**Records provided**
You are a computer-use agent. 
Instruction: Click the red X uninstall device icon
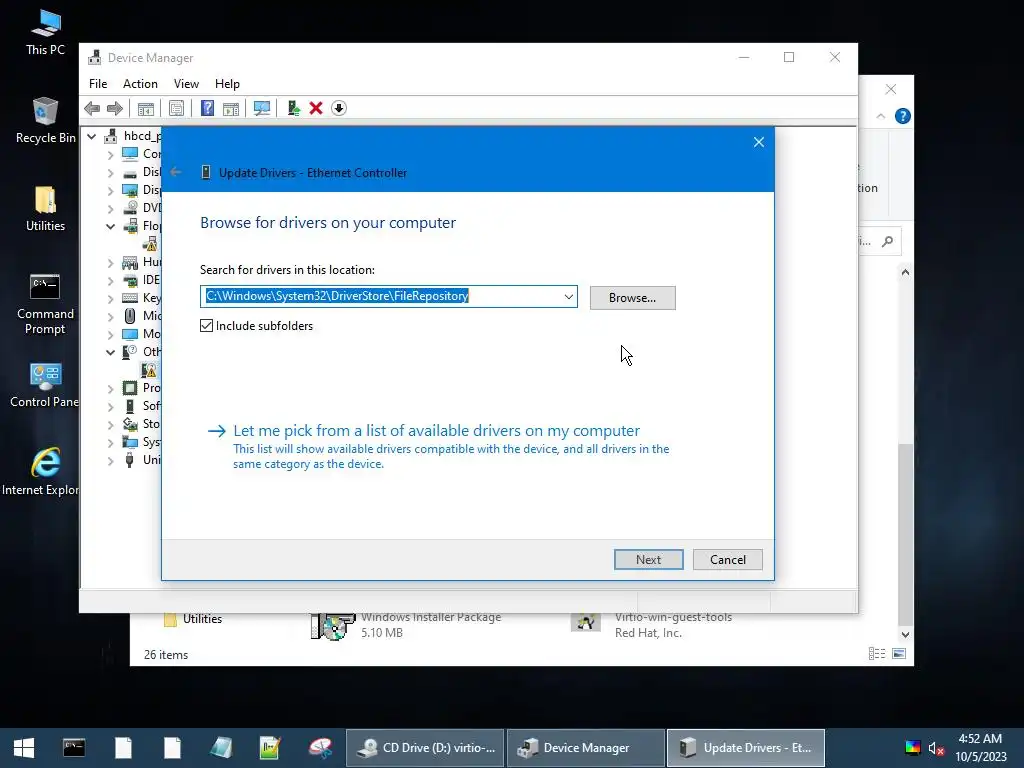316,108

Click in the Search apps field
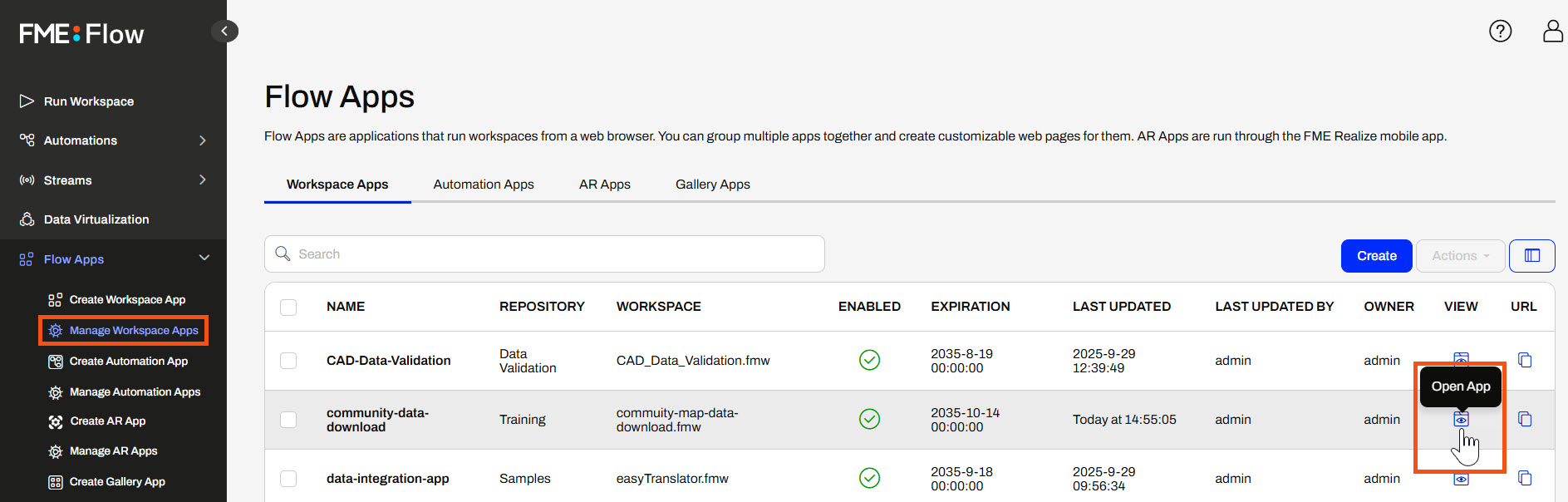(x=544, y=254)
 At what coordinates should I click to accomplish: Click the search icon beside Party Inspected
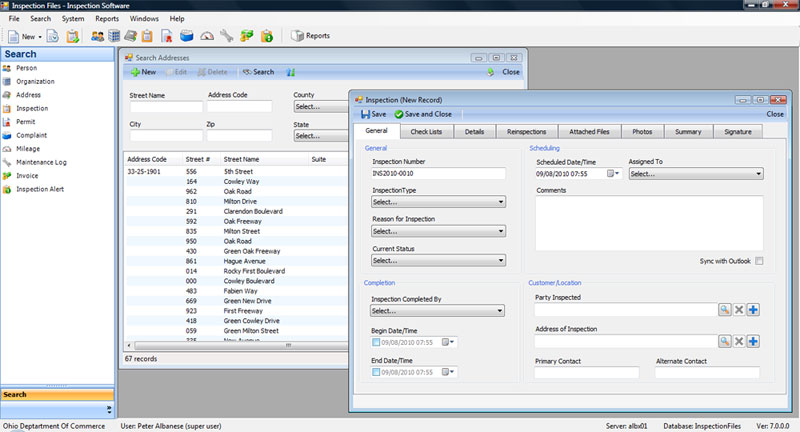click(x=724, y=310)
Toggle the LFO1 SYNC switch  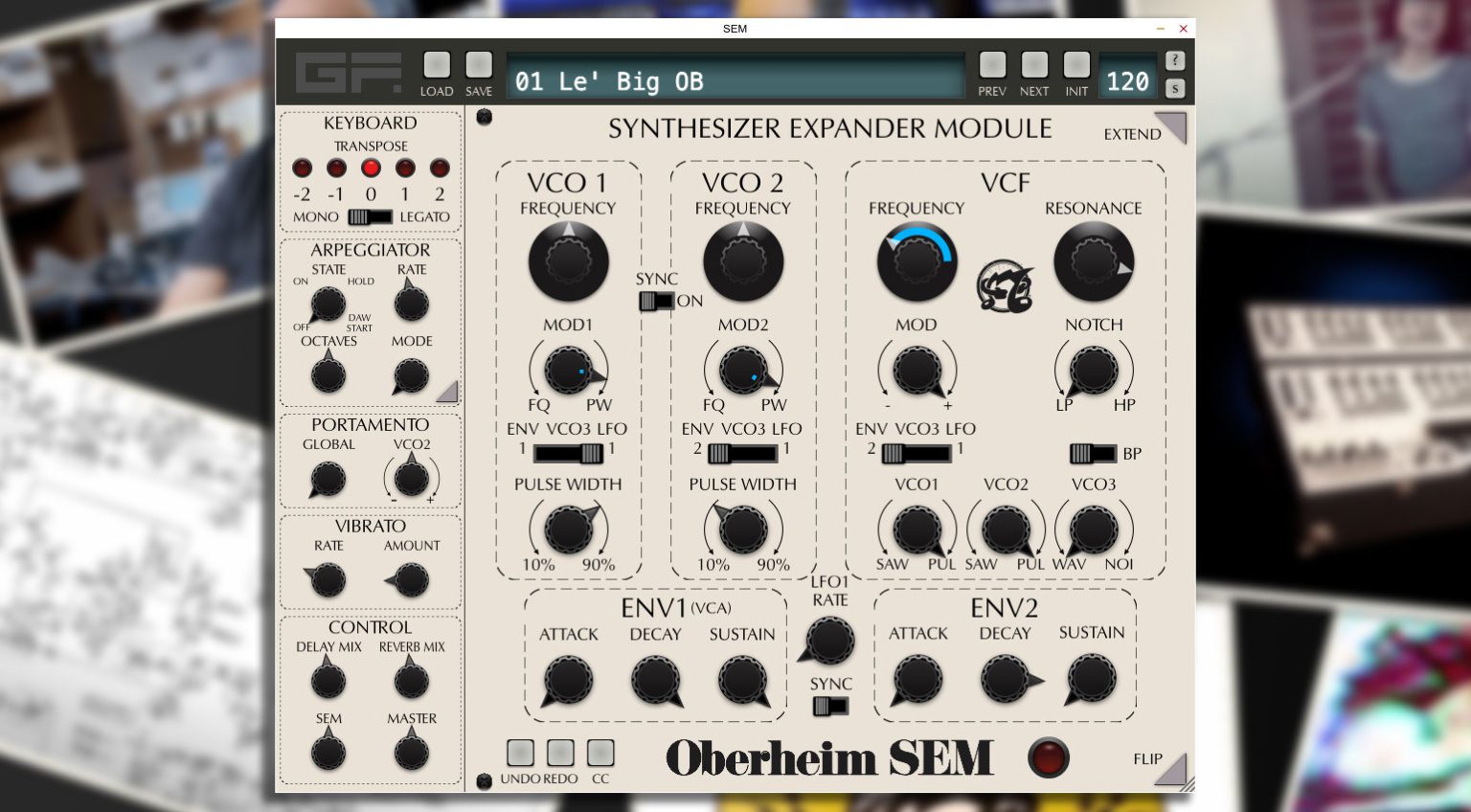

**Problem to work on**
Only an exact copy of the records, free of images, belongs in the answer.

**Answer**
You are a computer-use agent. 
Instruction: Click the red X uninstall device icon
316,108

Click in the Search apps field
(x=544, y=254)
 At what coordinates should I click to accomplish: Click the search icon beside Party Inspected
click(x=724, y=310)
Toggle the LFO1 SYNC switch  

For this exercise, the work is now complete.